Un grupo era el comité magisterial, integrado por maestros de la Coordinadora Estatal de Trabajadores de la Educación (CETEG), que se coordinan con los dirigentes que mantienen el plantón en el Zócalo de Chilpancingo, el cual desconoció al secretario general Ramos Reyes Guerrero.
El otro era el comité promotor del Concejo Municipal Popular, donde participan maestros, activistas y las policías comunitarias de la Coordinadora Regional de Autoridades Comunitarias (CRAC) que están en esa ciudad.
La posición del magisterio
Miguel, el dirigente que dio lectura al posicionamiento del movimiento magisterial ante el gobernador, explicó que la entrega se hizo sólo por los maestros, porque los padres de los 43 alumnos de Ayotzinapa ni los dirigentes estudiantiles de la escuela, tampoco la CRAC, iban a acudir a un acto con el gobernador, pero ya estaban enterados.

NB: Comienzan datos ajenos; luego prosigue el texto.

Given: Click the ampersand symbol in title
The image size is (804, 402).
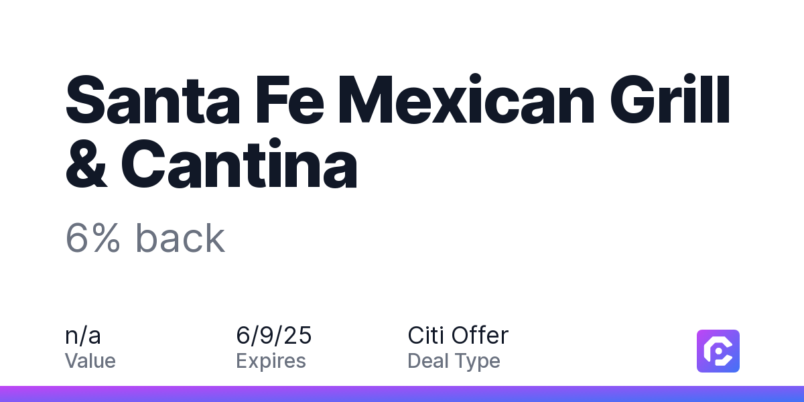Looking at the screenshot, I should (x=86, y=167).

Sin embargo, muchos activistas no supieron de la entrega del inmueble hasta el momento en que ocurrió, y expresaron su disgusto en redes sociales.
El luchador social recordó que desde la elección del 7 de junio comenzó a discutirse la entrega del edificio. Hubo cinco asambleas en un mes, dos del Movimiento Magisterial y tres de la Asamblea Popular Municipal.

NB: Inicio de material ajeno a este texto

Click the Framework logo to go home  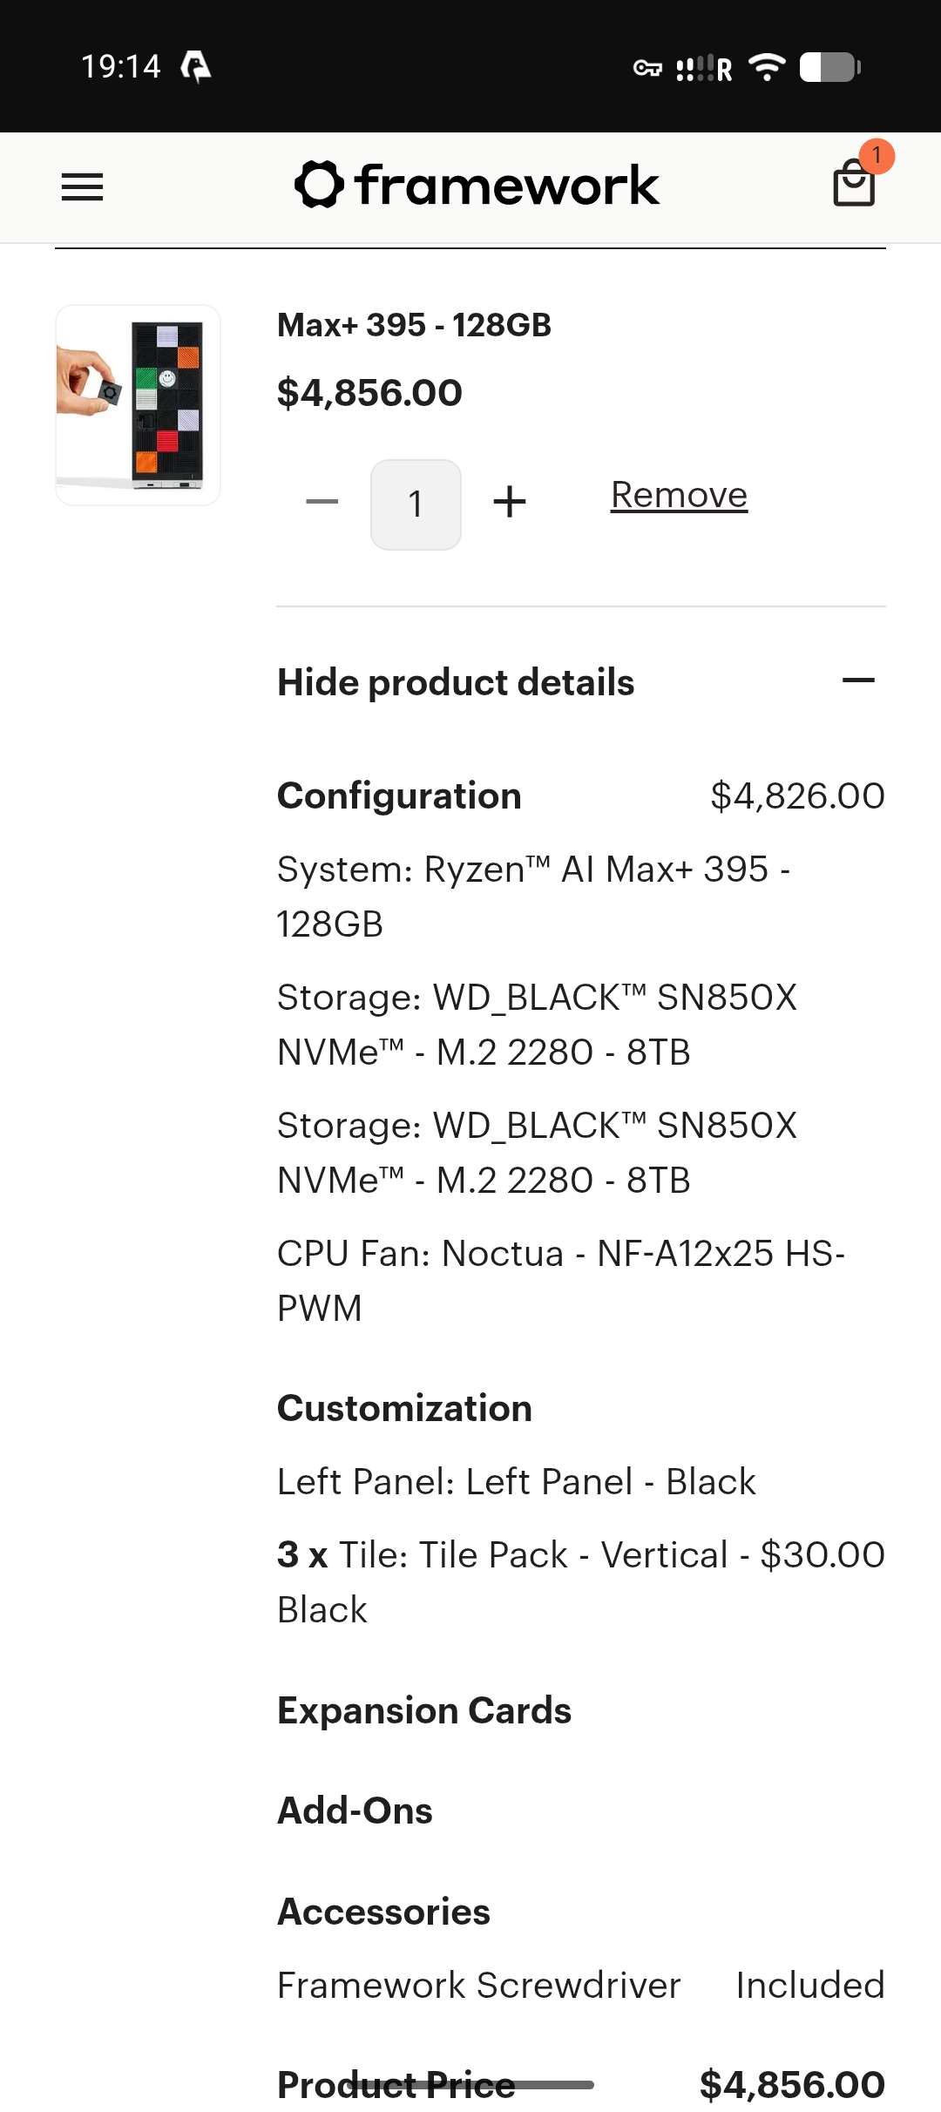(x=477, y=185)
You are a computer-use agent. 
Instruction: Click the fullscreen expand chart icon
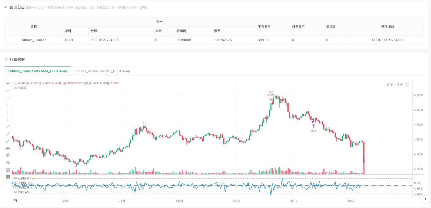(x=407, y=84)
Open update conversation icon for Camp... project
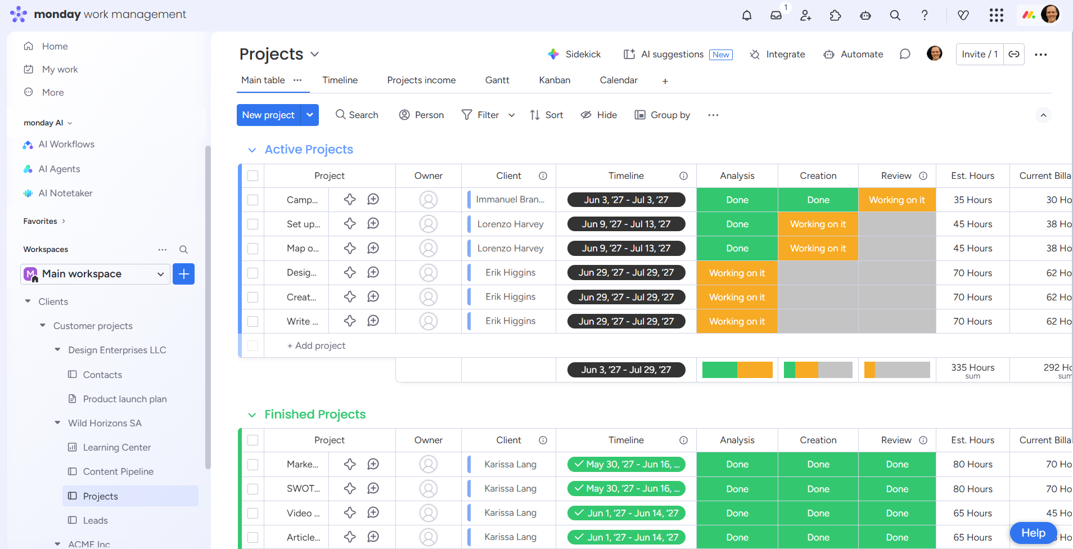Viewport: 1073px width, 549px height. 373,200
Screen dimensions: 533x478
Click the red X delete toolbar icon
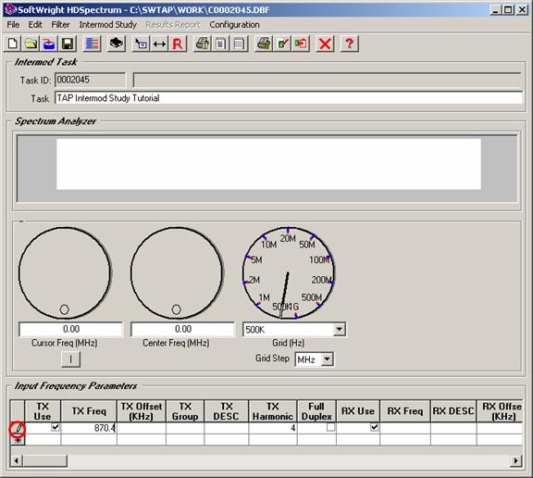[325, 44]
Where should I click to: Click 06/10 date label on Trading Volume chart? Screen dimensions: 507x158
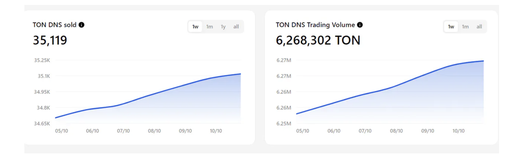click(x=334, y=131)
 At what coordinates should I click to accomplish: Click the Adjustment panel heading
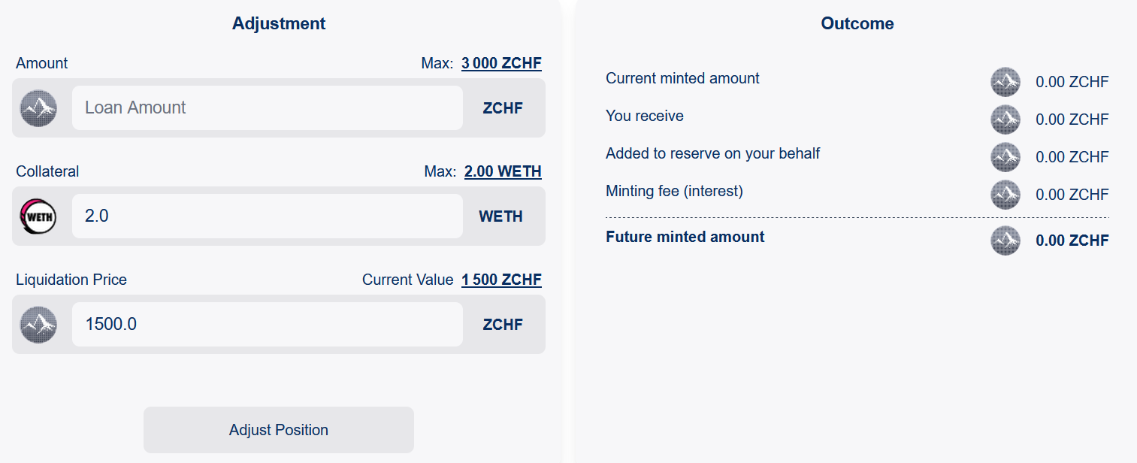pyautogui.click(x=279, y=23)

Miguel reconoció que sabían de los riesgos de aparecer junto al gobernador, pero quisieron enviar un mensaje a los vecinos de que no hay ningún trato ni reconocimiento del alcalde Gustavo Alcaraz.

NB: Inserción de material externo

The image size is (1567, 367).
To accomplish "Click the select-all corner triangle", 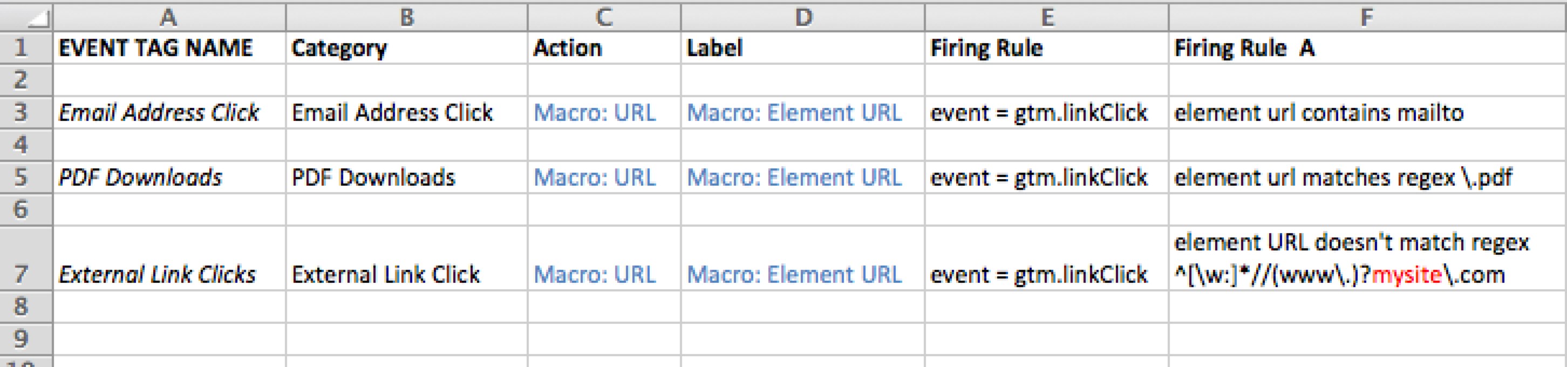I will pos(27,16).
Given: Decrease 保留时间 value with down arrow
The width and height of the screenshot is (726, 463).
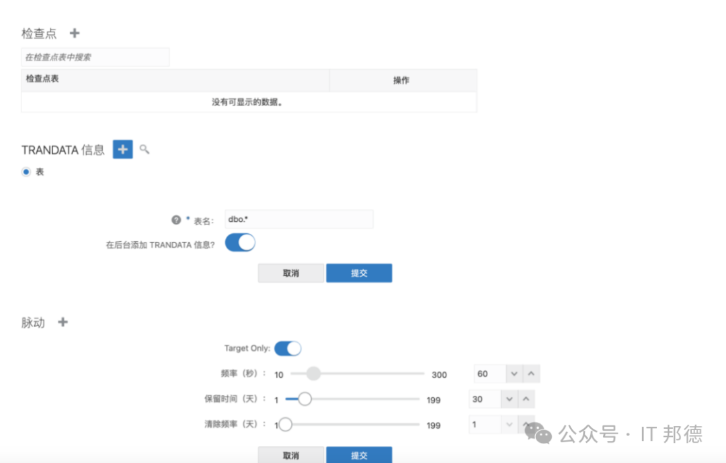Looking at the screenshot, I should coord(510,399).
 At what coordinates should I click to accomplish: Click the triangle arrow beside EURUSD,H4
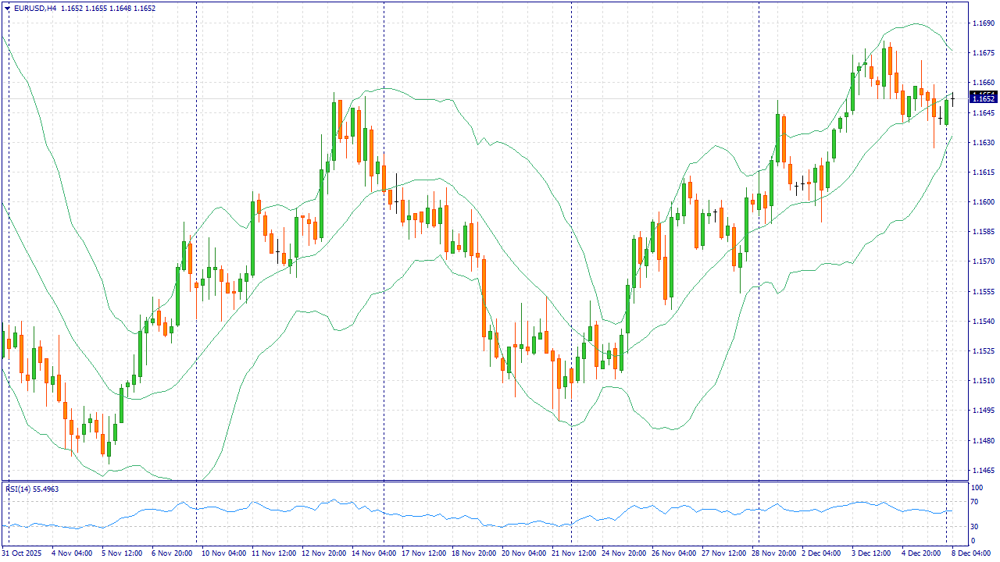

Indicó que el síndico quería borrar el mural de la lucha social que artistas solidarios con Ayotzinapa pintaron en el auditorio, por los festejos del 9 de agosto que se conmemora con un desfile militar en memorio del prócer de la patria, Vicente Guerrero.
En el auditorio, las paredes cuentan la masacre de El Charco, en Ayutla de los libres, perpetrada por militares, también las luchas sociales por la seguridad, el maíz, el agua y la educación.
Aceptó que no sabe hasta dónde el gobernador va a cumplir con lo pactado, pero se acordó el respeto a los murales hasta que concluya su administración, y que su permanencia se va a someter a una consulta ciudadana, para darle validez, “esperemos que la ciudadanía respalde los murales”.
También exigieron la revisión de las cuentas públicas del alcalde saliente, debido a las denuncias en su periodo, como el embargo del Ayuntamiento por un adeudo de más de 30 millones en la administración anterior.
En tanto, una fuente de la Asamblea Popular dijo que se sigue impulsando el Concejo Popular. Para el domingo programaron la siguiente asamblea en el auditorio municipal, “ahí también vamos a ver, ojalá el alcalde, no quiera decir que no nos van a dejar el auditorio, dado que fue parte de los acuerdos con el gobernador”.
Confirmó que se puso a negociación el formato de los festejos del natalicio del héroe de la Independencia. El gobernador adelantó que el tema será revisado por la población y coordinado por la Secretaría de Cultura.
El deslinde
Por separado, la Policía Comunitaria de El Fortín denunció que la entrega del Ayuntamiento fue de manera unilateral por el movimiento magisterial, sin avisar a las organizaciones que ya lo veían venir.
A pesar del deslinde se dijeron respetuosos de la decisión de los maestros. Vía telefónica a la redacción de El Sur aclararon que no estaban de acuerdo, pero reconocen que las amenazas de aprehensión son reales, no sólo por la toma del Palacio Municipal, también por el boicot electoral.
A su vez, trascendió el acercamiento de algunos docentes con funcionarios del estado, pero desconfían de las autoridades, porque no se distinguen por cumplir los acuerdos.
En las asambleas donde se discutió el tema durante un mes, una fuente que acudió a las reuniones dijo que en la última se pidió que si la CETEG iba a entregar el Ayuntamiento, que lo entregara a las organizaciones sociales, pero la mayoría no quiere correr riesgos debido a las órdenes de aprehensión, “algunos no quisieron entrarle, no se decidió echarnos el compromiso todos”.
En tanto, fuentes del movimiento magisterial insistieron en que los que desacreditan su labor “son voces aisladas” que no asisten a las reuniones y asambleas.
Estimaron que cuando cambia una estrategia o un movimiento concluye siempre, los más distantes los llaman vendidos porque no han estado en el proceso.